Luciana Genro

Reforma da Previdência de Bolsonaro ataca direitos dos trabalhadores, das mulheres e dos idosos

20 de fevereiro de 2019 17h49

A reforma da Previdência de Bolsonaro, entregue ao Congresso Nacional nesta quarta, ataca direitos dos trabalhadores, das mulheres e dos idosos.

A proposta prevê obrigatoriedade de idade mínima de 65 anos para homens e 62 para mulheres. Com as novas regras também será necessário contribuir por 40 anos para se aposentar com salário integral.

“A reforma vai aumentar ainda mais as injustiças do sistema previdenciário. Ao estabelecer uma idade mínima para a aposentadoria, vai prejudicar justamente as pessoas que começaram a trabalhar mais cedo e que vão ter que trabalhar mais tempo para conseguir se aposentar. Algumas, por outro lado, não vão conseguir nunca”, alertou a deputada Luciana Genro, em sua fala no plenário da Assembleia Legislativa nesta quarta (assista ao vídeo abaixo:)

Os ataques de Bolsonaro com a reforma da Previdência incluem a obrigatoriedade de se trabalhar por 40 anos para se ter direito à aposentadoria integral, o aumento da idade de contribuição para as mulheres, para as trabalhadoras rurais, para os professores e a retirada de benefícios de idosos, de aposentados por invalidez e de quem precisará trabalhar mais para ter o mínimo para se sustentar na aposentadoria:

Publicado por Luciana Genro em Quarta-feira, 20 de fevereiro de 2019

A proposta estabelece idade mínima de aposentadoria de 60 anos para professores, idade hoje não determinada pela Previdência. No meio rural, a situação é ainda pior: aumenta o tempo de contribuição dos trabalhadores rurais de 15 para 20 anos e da idade mínima de 55 para 60 anos para as mulheres trabalhadoras rurais. Em alguns Estados, porém, a expectativa média de vida é 70 anos. É quase trabalhar até morrer!

“Essa reforma é um ataque brutal às mulheres. Os professores só poderão se aposentar aos 60 anos, tanto homens quanto mulheres. Nós sabemos que as mulheres têm uma tripla jornada de trabalho.

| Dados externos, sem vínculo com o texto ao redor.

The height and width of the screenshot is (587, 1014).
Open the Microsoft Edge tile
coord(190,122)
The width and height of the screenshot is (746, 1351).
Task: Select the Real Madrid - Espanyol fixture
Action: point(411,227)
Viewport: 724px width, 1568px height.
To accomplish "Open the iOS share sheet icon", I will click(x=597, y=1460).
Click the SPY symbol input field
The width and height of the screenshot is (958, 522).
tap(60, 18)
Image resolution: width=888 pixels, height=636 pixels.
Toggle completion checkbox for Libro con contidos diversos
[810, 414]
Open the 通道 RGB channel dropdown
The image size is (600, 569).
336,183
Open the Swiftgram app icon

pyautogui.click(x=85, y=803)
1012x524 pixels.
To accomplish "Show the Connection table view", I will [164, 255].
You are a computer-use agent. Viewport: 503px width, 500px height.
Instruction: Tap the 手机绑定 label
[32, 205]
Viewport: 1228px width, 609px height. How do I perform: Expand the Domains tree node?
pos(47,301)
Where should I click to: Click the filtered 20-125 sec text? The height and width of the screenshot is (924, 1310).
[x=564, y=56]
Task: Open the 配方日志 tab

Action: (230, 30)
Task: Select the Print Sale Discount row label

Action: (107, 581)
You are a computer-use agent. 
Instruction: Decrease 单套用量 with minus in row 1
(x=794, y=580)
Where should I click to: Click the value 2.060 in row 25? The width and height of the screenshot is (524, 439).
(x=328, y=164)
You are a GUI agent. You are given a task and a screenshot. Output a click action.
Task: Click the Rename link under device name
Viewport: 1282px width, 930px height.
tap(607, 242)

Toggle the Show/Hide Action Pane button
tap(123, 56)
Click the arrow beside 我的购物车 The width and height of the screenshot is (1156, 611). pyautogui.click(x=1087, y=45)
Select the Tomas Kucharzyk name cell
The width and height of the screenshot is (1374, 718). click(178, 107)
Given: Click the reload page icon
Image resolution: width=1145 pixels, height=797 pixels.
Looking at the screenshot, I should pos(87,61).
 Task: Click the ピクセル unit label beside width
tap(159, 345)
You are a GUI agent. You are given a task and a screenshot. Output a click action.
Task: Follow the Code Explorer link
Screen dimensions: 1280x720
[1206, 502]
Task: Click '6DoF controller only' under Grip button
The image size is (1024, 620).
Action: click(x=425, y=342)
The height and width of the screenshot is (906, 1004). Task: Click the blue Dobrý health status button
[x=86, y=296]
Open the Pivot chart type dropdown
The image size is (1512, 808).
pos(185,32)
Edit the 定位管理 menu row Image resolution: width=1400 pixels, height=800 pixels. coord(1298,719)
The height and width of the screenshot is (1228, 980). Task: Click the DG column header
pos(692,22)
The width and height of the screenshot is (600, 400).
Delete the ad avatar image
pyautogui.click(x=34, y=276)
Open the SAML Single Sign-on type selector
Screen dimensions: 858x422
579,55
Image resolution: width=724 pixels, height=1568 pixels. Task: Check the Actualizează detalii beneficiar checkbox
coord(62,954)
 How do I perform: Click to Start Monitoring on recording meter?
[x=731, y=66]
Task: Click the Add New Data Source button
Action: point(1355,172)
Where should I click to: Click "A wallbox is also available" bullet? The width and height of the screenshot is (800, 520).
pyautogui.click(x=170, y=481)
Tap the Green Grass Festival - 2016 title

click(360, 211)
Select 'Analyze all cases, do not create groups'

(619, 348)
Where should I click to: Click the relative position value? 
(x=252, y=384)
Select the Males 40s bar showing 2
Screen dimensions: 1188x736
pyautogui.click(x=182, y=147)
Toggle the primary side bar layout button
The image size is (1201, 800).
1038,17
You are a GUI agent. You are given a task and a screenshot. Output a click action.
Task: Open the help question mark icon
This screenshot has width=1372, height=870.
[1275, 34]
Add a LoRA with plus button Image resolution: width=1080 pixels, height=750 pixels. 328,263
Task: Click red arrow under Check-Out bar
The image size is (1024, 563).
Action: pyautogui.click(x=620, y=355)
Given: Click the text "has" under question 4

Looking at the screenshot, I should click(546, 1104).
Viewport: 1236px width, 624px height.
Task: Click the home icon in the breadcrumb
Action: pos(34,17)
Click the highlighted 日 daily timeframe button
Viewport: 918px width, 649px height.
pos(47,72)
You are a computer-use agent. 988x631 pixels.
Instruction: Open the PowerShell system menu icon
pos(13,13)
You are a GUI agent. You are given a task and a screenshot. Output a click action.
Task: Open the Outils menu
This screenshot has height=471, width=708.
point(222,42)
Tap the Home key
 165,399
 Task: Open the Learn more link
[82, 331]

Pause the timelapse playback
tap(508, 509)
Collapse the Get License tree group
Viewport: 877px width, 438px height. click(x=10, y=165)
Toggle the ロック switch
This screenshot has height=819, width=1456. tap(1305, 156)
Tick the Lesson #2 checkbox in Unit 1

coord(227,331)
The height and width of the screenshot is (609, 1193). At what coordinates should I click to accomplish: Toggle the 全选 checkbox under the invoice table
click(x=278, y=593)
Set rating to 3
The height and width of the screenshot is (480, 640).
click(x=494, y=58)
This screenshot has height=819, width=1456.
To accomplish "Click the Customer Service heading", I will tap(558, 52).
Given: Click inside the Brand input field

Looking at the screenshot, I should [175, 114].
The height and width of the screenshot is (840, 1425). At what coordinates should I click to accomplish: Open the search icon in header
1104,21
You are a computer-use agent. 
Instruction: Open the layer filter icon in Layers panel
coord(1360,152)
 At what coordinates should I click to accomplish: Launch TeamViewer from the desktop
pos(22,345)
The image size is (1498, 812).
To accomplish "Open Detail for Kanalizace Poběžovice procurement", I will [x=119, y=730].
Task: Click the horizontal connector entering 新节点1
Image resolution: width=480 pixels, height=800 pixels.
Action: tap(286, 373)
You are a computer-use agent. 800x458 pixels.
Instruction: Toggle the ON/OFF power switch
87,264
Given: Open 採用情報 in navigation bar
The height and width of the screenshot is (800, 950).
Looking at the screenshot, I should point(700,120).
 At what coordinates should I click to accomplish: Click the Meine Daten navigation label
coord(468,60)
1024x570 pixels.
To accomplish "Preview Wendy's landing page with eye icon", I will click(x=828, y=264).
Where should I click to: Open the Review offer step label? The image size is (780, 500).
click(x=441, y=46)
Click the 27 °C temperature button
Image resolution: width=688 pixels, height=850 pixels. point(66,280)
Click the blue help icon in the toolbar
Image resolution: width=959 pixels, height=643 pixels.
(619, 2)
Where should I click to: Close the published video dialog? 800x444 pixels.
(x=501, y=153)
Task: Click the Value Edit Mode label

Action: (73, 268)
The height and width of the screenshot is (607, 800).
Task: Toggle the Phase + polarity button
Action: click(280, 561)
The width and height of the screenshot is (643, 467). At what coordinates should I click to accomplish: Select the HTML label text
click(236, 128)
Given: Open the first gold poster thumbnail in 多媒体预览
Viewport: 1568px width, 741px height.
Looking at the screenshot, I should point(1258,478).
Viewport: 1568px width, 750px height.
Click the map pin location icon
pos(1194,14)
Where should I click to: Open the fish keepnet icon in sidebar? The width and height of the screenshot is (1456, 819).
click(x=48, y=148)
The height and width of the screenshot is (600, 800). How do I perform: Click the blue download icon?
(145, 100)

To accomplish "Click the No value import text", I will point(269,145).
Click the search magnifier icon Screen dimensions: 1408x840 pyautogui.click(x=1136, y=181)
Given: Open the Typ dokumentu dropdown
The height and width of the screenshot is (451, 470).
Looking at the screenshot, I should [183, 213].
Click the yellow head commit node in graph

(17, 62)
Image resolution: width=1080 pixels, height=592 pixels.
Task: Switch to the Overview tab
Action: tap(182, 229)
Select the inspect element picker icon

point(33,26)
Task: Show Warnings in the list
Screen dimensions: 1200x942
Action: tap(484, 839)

E a professora tem uma jornada ainda maior, porque além de estar na sala de aula e trabalhando em casa, ela está corrigindo provas e preparando aulas. Assim como a trabalhadora rural, que é uma das categorias mais sacrificadas deste país, trabalhando de sol a sol”, destacou Luciana.

A proposta, bem diferente da propaganda que foi feita, não apresenta nenhuma medida para mexer em privilégios. Ao contrário, não inclui a aposentadoria dos militares – a proposta será apresentada somente daqui um mês – atende aos interesses do mercado financeiro e apenas mira a retirada direitos. Por exemplo, hoje quem recebe até dois salários mínimos tem direito ao PIS (um salário mínimo por ano). A proposta de Bolsonaro é pagar agora só pra quem recebe um salário mínimo. É retirar de quem já recebe pouco!

Os idosos também são prejudicados pela reforma, que traz um ponto sobre a desvinculação do salário mínimo do Benefício de Prestação Continuada. Atualmente, este benefício paga um salário mínimo mensal a idosos a partir de 65 anos e deficientes sem condições de se sustentar. Com a reforma de Bolsonaro, os idosos começam a receber R$ 400 de benefício a partir dos 60 anos. Mas só vão receber um salário mínimo quando chegarem aos 70 anos.

– Bolsonaro precisa entregar esta reforma ao mercado, porque essa é a base política que lhe dá estabilidade, dando cada vez mais espaço à capitalização individual para o mercado e os fundos de pensão. Isso vai garantir que ele mantenha esse apoio para continuar fazendo as suas trapalhadas, como estamos vendo, com seus laranjas.

Outra medida incluída na proposta é o sistema de capitalização, que sugere ao trabalhador, que muitas vezes não consegue se sustentar com o salário que recebe, aplique dinheiro para a garantir a aposentadoria. Esse modelo foi aplicado no Chile, o primeiro país do mundo a privatizar seu sistema previdenciário, e a consequência foram os baixos valores recebidos pelos idosos e a necessidade de se fazer uma nova reforma.